6.4    SELF-TIMED FIRST-IN FIRST-OUT BUFFER

The principles of self-timed systems have been known for many years, but such systems are rarely implemented because of their complex hardware, despite the advantages of flexible data rates and the avoidance of metastability problems. The self-timed environment prototypes (STEPs) are a collection of primitives used for implementing self-timed systems. The example discussed here was proposed by Sutherland [Suther89]. Many computing applications use a first in, first out (FIFO) buffer, often implemented as a simple circular queue. This is a memory structure that will hold a sequence of data, and output it in the same order as entered. To build a circular-queue FIFO in a synchronous environment, one must use memory elements that are addressed by two counters acting as pointers. The “in” pointer indicates the address to be filled next, while the “out” pointer identifies the first location to be read. The state of the FIFO, full or empty, is calculated by subtracting “out” from “in”. FIFO control is complicated by synchronization issues and may be unreliable if the FIFO filling and FIFO emptying processes are asynchronous. Sutherland’s self-timed FIFO design is entirely different. The basic operation resembles flow through a pipeline. Data are written to one end and read out from the other. The state of each memory location is either full or empty. If a location is empty, it will pass data through. However, if it is full, it will maintain its own contents. If the first location is full, then the FIFO is full. If the last location is empty, then the FIFO is empty. The entire control circuitry consists of only one gate per location, and the resulting speed may be faster than most synchronous FIFOs.

6.4.1    STEP Elements

The self-timed environment is regulated by the handshaking of event signals. An “event” is defined here as a change of state in a control signal. A rising edge has the same significance as a falling edge and both are treated as equivalent events. An XOR gate provides an ideal merging function for events. If either input to an XOR gate undergoes an event, the XOR will cause an event on its output. A Muller-C (Figure 6–16) [Suther89] element provides a rendezvous function for events. There must be an event on each input to a Muller-C before it will cause an event to be output:

C := A.B + B.C + A.C

To understand the behavior of a Muller-C. imagine the following sequence: assume that A, B, and C are all at logic ‘0’. If there is an event on A, C stays at ‘0’, but when B rises to meet A, C also rises to a logic “1”. If B were to then have another event, C would remain at ‘1’ until A experienced an event, to match B. Only then would C fall. The Muller-C waits for events on both inputs before it outputs an event. Figure 6–17 shows the behavior of an XOR as well as a Muller-C element, as recorded by a logic analyzer.

Image

Figure 6–16. Muller C-element.

Image

Figure 6–17. STEP waveforms.

6.4.2    CAL Implementation

Figure 6–18 shows a variant of the Muller-C element referred to as CnotM, because it has one inverted input and an active-low clear. Figure 6–19 shows the corresponding circuit. It is important to remember that in the self-timed environment, memory elements (similar to D flip-flops) must be triggered by either the rising edge or the falling edge of the control signal. Figure 6–20 shows an event-triggered D-type element, while Figure 6–21 shows its circuit. It comprises two D latches in parallel. One is latched high and the other is latched low. The output always comes from the nontransparent latch.

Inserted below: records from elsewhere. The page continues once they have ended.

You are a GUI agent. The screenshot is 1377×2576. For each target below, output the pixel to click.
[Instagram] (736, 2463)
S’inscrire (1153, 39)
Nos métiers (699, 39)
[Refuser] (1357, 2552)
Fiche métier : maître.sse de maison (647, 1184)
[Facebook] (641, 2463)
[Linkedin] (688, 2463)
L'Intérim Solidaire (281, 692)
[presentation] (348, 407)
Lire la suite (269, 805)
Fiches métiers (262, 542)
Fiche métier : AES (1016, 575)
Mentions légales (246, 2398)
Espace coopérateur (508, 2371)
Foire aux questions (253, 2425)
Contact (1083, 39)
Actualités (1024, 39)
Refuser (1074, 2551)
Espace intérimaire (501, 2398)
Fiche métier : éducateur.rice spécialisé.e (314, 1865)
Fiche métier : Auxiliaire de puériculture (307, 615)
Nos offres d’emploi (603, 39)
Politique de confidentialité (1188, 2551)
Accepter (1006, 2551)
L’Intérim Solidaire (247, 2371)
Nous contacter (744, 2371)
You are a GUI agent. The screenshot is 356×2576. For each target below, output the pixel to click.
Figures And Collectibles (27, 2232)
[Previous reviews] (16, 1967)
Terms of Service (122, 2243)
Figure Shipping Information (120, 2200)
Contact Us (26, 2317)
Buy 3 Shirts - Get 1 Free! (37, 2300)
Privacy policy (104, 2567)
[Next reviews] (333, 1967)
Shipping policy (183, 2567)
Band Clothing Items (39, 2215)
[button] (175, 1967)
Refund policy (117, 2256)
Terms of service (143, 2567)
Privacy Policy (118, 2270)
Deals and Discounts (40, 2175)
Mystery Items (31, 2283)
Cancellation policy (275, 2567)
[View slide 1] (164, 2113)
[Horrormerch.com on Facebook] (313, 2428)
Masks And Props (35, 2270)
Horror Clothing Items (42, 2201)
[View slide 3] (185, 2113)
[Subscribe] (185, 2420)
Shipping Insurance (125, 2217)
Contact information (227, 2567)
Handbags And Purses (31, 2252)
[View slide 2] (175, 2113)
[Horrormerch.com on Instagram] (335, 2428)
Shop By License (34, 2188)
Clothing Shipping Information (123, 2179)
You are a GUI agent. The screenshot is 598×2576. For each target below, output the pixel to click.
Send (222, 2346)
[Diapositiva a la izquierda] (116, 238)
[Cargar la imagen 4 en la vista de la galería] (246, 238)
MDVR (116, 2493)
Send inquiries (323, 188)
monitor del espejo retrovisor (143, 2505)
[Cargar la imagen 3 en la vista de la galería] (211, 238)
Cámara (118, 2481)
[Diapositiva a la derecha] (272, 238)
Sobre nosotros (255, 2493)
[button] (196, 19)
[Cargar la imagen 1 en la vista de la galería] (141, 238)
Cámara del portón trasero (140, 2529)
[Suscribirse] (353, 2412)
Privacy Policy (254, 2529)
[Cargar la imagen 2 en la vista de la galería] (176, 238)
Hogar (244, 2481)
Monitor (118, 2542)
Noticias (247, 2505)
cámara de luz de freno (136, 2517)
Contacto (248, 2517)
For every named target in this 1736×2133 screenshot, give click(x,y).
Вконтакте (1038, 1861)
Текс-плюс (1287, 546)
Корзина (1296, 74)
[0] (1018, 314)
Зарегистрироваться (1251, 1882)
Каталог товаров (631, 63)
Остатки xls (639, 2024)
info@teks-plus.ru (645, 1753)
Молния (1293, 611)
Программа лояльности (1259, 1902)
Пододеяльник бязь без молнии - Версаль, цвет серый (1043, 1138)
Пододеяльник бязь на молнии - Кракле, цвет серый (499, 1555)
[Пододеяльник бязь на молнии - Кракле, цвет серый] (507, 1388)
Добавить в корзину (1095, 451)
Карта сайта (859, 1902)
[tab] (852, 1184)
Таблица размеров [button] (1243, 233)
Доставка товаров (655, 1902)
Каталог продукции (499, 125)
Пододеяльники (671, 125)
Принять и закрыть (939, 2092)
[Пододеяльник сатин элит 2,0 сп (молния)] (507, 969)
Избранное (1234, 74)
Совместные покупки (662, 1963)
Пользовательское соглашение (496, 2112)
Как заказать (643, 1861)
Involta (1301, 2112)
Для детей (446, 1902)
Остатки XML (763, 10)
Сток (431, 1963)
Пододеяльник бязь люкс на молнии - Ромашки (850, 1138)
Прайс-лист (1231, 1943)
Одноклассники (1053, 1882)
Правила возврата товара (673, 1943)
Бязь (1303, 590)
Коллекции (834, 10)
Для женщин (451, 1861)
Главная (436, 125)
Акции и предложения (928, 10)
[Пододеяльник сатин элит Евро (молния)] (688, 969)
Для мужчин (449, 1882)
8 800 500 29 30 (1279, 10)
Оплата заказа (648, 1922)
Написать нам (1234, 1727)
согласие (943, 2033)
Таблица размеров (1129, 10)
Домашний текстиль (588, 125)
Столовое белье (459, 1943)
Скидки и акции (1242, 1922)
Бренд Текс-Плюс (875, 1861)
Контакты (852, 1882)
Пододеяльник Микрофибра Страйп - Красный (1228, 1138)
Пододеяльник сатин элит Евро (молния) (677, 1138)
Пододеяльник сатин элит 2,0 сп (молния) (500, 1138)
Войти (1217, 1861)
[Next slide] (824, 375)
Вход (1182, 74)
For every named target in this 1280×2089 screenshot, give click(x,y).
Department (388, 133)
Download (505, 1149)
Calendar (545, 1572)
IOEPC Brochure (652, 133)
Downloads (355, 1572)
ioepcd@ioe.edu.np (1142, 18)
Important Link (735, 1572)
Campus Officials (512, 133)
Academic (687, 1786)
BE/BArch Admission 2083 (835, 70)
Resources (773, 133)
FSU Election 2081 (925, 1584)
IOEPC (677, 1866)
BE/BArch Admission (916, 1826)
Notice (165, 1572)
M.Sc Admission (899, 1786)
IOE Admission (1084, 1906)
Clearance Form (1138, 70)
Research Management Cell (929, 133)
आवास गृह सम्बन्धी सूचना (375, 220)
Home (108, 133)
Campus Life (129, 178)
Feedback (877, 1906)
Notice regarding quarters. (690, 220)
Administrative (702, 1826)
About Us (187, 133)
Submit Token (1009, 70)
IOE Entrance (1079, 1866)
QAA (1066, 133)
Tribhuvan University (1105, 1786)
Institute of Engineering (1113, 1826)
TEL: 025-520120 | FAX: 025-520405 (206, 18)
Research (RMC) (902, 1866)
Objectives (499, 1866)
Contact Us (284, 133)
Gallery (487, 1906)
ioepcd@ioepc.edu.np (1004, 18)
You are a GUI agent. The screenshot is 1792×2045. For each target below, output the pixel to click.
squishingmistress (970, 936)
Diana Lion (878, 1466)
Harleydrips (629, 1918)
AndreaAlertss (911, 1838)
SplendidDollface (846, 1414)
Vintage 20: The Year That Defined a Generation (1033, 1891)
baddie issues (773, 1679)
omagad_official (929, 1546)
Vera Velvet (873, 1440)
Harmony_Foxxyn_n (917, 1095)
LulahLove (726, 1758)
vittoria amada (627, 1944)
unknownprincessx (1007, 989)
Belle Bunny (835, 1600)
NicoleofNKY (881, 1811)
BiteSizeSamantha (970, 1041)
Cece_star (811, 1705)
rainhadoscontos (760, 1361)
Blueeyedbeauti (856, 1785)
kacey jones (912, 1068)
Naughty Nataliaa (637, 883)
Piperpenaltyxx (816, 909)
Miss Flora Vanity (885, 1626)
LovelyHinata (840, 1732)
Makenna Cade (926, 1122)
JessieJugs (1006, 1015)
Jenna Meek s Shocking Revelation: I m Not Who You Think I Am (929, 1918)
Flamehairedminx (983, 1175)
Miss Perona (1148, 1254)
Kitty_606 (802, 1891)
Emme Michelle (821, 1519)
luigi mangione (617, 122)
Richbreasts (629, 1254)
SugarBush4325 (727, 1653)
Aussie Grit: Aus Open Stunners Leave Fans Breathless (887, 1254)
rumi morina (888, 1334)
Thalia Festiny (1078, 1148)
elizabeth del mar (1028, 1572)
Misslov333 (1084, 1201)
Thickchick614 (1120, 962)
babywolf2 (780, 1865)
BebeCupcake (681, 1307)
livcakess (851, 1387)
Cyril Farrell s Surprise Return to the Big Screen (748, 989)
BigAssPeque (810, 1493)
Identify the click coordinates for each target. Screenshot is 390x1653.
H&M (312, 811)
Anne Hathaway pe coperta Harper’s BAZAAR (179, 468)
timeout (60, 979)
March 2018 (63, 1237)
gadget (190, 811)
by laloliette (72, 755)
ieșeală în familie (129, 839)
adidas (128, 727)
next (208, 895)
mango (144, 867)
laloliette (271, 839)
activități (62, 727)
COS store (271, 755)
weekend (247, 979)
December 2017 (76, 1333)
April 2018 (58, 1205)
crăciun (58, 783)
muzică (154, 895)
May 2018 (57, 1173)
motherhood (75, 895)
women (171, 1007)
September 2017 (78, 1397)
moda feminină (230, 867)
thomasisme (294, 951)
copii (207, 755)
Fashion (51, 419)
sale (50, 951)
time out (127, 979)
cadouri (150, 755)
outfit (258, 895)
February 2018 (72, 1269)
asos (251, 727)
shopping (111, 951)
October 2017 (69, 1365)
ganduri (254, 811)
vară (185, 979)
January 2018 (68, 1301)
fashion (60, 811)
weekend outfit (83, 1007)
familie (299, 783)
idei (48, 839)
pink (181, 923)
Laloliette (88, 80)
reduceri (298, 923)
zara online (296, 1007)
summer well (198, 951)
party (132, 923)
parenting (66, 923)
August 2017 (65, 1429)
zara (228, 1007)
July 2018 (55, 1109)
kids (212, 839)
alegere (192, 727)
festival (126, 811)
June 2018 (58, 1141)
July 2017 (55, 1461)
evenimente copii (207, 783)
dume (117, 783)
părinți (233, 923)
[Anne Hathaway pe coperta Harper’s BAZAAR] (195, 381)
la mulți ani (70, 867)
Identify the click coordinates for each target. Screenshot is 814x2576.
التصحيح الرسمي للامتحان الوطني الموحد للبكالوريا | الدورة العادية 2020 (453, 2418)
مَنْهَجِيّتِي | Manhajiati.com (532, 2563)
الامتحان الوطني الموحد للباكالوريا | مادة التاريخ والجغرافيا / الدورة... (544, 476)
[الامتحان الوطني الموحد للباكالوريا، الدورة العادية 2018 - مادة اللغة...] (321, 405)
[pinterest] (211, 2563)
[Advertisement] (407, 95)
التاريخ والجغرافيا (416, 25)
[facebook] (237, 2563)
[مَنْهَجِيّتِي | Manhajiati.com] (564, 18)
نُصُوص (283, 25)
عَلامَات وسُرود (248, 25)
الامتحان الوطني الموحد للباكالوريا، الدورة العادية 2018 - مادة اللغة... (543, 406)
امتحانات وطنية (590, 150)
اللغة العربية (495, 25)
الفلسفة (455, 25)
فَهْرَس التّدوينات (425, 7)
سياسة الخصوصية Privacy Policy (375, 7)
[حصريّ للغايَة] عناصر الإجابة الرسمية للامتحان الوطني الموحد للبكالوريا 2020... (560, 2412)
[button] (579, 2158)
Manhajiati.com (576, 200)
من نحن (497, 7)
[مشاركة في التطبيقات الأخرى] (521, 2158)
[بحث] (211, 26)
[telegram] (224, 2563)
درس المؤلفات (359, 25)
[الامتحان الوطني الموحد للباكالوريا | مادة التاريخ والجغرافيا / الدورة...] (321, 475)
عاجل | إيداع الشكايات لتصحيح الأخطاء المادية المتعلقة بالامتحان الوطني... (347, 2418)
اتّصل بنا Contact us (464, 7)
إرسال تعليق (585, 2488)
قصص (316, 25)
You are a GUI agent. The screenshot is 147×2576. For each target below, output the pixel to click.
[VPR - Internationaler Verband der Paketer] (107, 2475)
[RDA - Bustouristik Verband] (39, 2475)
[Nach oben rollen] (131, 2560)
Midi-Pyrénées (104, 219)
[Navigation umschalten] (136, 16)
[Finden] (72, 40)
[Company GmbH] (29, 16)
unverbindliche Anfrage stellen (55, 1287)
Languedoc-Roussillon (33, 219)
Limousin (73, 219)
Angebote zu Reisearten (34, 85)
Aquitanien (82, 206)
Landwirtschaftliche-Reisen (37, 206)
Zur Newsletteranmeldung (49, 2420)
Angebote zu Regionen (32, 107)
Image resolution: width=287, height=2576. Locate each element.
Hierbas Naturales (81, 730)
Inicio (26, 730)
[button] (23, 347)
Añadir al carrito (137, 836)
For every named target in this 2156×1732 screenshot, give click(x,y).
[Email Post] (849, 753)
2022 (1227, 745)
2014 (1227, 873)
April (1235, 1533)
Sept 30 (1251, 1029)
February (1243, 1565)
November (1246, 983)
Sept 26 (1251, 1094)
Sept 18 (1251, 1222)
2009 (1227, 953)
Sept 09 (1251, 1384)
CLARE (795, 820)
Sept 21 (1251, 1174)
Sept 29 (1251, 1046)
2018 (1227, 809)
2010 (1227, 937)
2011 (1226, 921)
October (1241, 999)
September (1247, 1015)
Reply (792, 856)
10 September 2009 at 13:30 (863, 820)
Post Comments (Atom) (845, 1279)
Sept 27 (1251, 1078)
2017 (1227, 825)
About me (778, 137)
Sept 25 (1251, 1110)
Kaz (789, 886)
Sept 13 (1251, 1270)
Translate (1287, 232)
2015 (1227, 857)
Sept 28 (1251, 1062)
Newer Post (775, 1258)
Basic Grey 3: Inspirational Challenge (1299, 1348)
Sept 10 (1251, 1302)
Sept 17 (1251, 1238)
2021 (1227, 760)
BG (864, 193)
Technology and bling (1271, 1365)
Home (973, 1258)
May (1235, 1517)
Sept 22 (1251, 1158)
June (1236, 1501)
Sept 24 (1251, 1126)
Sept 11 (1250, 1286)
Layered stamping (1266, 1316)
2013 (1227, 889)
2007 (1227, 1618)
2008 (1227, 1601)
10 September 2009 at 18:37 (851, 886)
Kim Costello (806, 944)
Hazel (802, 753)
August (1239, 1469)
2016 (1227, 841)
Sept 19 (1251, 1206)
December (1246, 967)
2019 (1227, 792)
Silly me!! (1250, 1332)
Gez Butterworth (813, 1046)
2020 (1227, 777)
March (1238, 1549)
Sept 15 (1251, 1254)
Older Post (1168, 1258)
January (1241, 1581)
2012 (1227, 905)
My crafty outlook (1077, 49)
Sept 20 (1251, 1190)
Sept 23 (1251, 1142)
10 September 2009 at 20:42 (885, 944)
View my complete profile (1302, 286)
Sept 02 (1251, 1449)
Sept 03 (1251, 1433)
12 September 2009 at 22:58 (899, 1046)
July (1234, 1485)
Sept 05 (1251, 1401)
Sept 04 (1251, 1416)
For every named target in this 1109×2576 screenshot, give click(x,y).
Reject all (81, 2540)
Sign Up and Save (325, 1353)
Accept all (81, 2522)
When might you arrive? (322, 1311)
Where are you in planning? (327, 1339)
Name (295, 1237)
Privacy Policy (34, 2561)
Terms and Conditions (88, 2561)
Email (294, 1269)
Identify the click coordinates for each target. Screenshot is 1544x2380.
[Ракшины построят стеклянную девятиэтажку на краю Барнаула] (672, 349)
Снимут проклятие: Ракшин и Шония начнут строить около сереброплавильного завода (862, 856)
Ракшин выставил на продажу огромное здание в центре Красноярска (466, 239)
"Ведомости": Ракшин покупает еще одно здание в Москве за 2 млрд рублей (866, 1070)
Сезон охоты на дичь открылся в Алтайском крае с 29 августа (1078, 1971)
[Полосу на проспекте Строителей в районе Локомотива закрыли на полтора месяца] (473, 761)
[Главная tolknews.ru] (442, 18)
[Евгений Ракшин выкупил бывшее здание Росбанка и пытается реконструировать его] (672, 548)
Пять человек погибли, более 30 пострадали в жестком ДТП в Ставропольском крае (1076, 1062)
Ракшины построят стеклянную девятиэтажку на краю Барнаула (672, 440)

6.4.3    Filling the Self-timed FIFO

Figure 6–22 shows just the control structure of a 4-stage micropipeline. The output of each Muller-C can be used to control one storage location. Notice that the right-hand input of each Muller-C element is inverted, signified by a bubble.

Image

Figure 6–18. CnotM element.

Image

Figure 6–19. CAL CnotM circuit.

Image

Figure 6–20. Event-triggered D-type flip-flop.

Image

Figure 6–21. Event-triggered D-type circuit.

  1. Entering Data. Assume that all logic levels in Figure 6–22 are initially zero, that is, for an empty FIFO. If Rin (“request in”) is raised to a ‘1’ while R2 is a ‘0’, R1 will rise. Likewise, if R1 is a ‘1’ and R3 is a ‘0’, R2 will rise. R3 also rises, followed by R4. Now imagine that each R(n) signal is the control input to four dual-edge D-type flip-flops, that is, for a 4-bit-per-stage pipeline. Each time one of the control signals changes, the data are moved one position to the right. Eventually Rin may fall. If R2 is a ‘1’ and Rin is a ‘0’, then RI will fall. R1 and R3 cause R2 to fall, then R2 and R4 cause R3 to fall. However, Aout (“Acknowledge Output”) may not have been changed by the receiver. When R3 falls, R4 does not follow, because there has not been an acknowledge event on Aout. The FIFO now contains two distinct data values. Each stage of the FIFO receives a request signal and provides an acknowledge signal. When the next data value is passed down the FIFO, R3 is still waiting for an acknowledge from R4, so R3 will not flip. The data will only be piped as far as R2. Changing Rin a fourth time will flip R1 only.

    Image

    Figure 6–22. Micropipeline control structure.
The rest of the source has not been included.